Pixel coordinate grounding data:
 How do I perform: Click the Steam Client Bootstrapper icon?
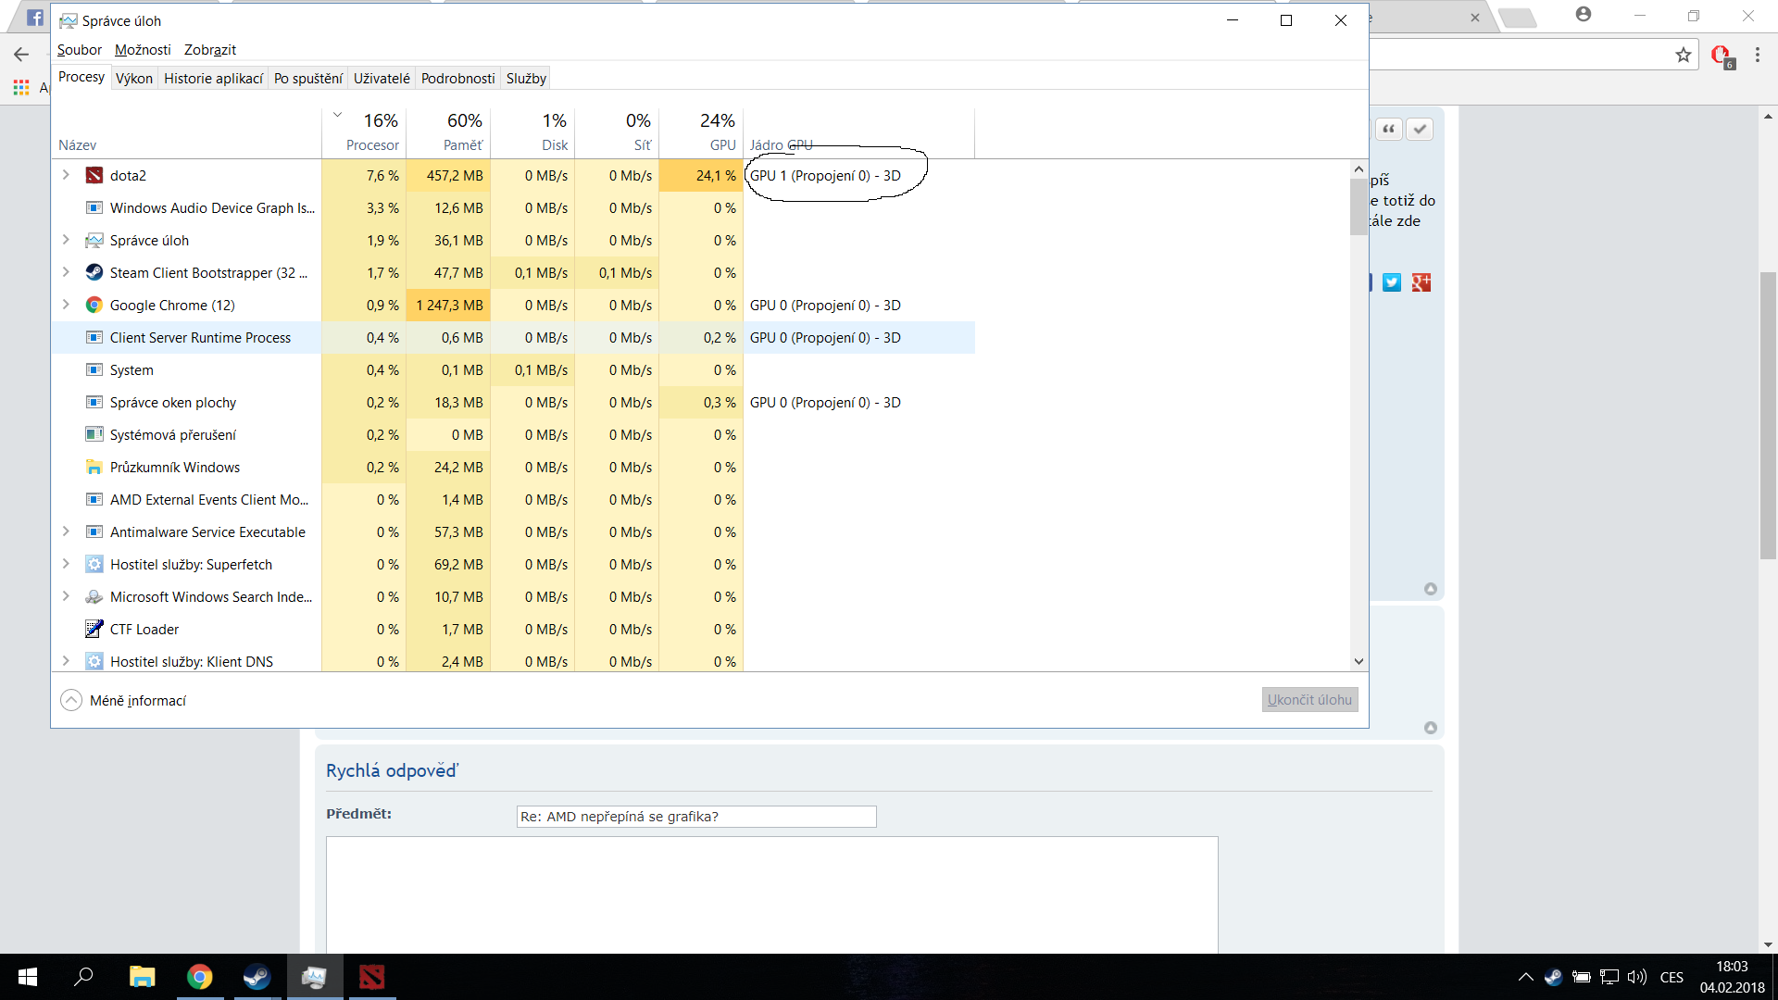[94, 272]
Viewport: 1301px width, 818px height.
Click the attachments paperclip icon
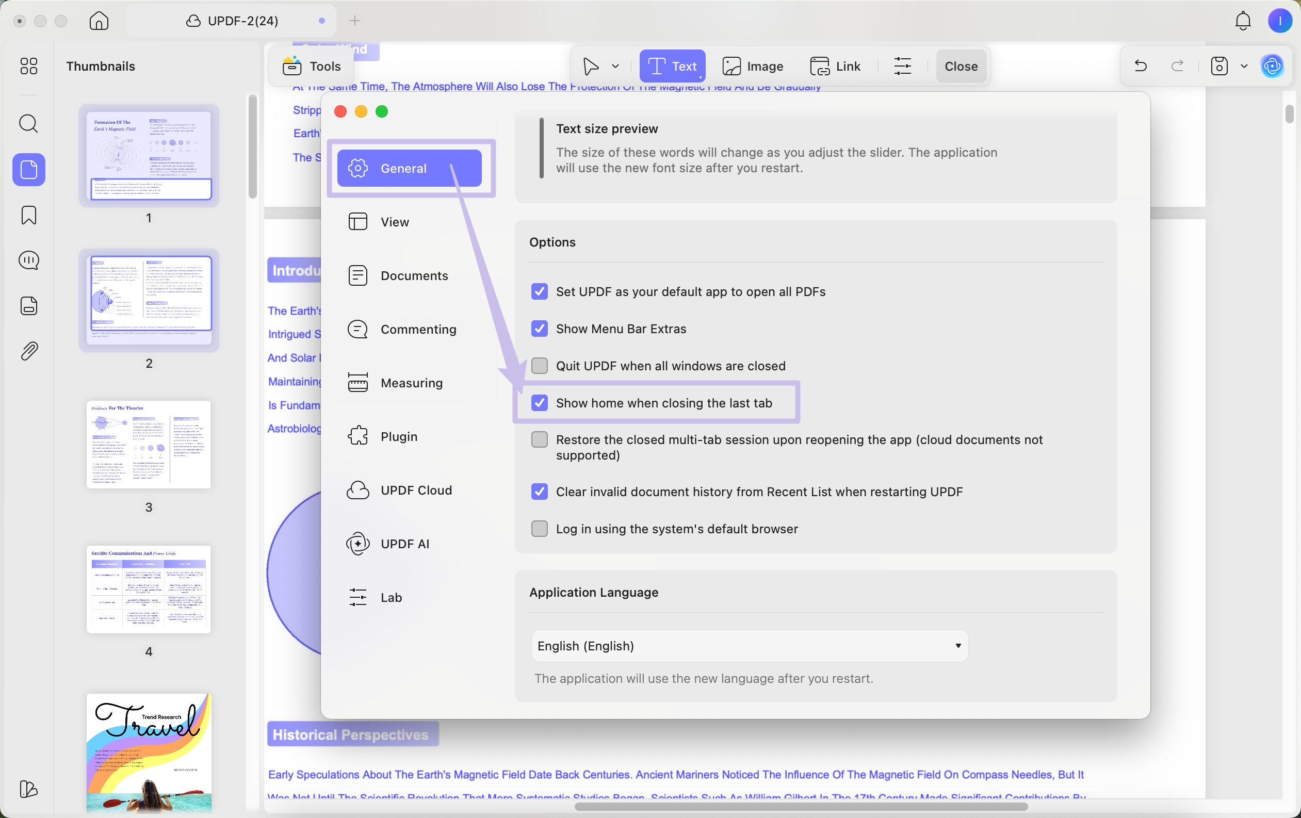click(29, 351)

Assignment
Restate each entry word for word, leaving out any pictures.

Answer to this exercise
 How do I perform: Click the Steam Client Bootstrapper icon?
[94, 272]
Viewport: 1301px width, 818px height.
Click the attachments paperclip icon
click(29, 351)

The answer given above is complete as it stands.